Boxcarrs: I have an accounting background but do not consider myself the stereotypical beancounter. Your past posts sound like you are an adult, serious investor who is not a day trader. That makes you a rare commodity for these boards.
After many years of ups and downs in the stock market, I decided to try to invest in successful companies run by people who wouldn't try to skin their stockholders.
To me, the most important financial statement for determining those things is the balance sheet. If you click on the BALANCE SHEET caption at the lower left margin of the Yahoo quote page the screen will then show comparative balance sheets for that company.

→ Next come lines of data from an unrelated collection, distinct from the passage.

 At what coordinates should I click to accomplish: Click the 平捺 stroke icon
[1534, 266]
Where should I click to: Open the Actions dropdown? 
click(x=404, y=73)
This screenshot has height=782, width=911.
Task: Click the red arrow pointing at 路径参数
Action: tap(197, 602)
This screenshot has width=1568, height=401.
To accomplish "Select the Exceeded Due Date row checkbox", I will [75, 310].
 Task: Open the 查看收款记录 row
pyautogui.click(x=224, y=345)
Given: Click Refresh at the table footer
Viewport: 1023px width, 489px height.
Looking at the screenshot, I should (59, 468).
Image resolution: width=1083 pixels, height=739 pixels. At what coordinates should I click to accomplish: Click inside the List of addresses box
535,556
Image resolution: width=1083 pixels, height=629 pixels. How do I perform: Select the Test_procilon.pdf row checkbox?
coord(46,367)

Next, look at the bottom of the statement at the stockholder equity section: (in millions) FLXS Common stock $6,494 Retained earnings 92,552 Capital surplus 2,111 Other 454 ---- Total $101,602
What this means is that of Flexsteel's total accounting stockholders equity of $101,602,000, about $9,000,000 was put into the company and the other $92,500,000 was the result of profits retained in the business. This does not include any of the millions of dollars in dividends paid out to sharehlders over the years. In my mind, this is the sign of a successful company. You start with nine million, pay many millions in dividends and still end up with stockholders equity of $101,000,000.
There can be many major adjustments to stockholders equity that would distort the stockholders equity section of a balance sheet if you didn't do further research, such as stock buybacks, stock dividends etc.
In addition, it doesn't say anything about the future and changes in the economy, management changes, imports from China etc.
If you are interested, you could look at the balance sheets of some of the good companies I have had success with. They are FLXS, IAL, NPK, ITIC, SCX, RYAN, and BRKA.
Then just for fun you could look at the stockholders equity section of the balance sheets of JDSU, TWX, CVC, CHTR, CKR, NTN, MYR etc. (Retained deficits-losses)
I should point out that I am not recommending any of these stocks now, because I think prices are to high and in some cases the world may have changed. However I did use this method to find good stocks during the internet boom years. I owned most of the good stocks during the boom years and they didn't do anything. They did save me from losing any money on dot com stocks. When the internet insanity ended, these stocks all did very well and so did I.
I hope this is of some interest to you even if it is long winded or if you don't understand it all. I feel like I need to vent a little. I have lost my great penpal (you know who).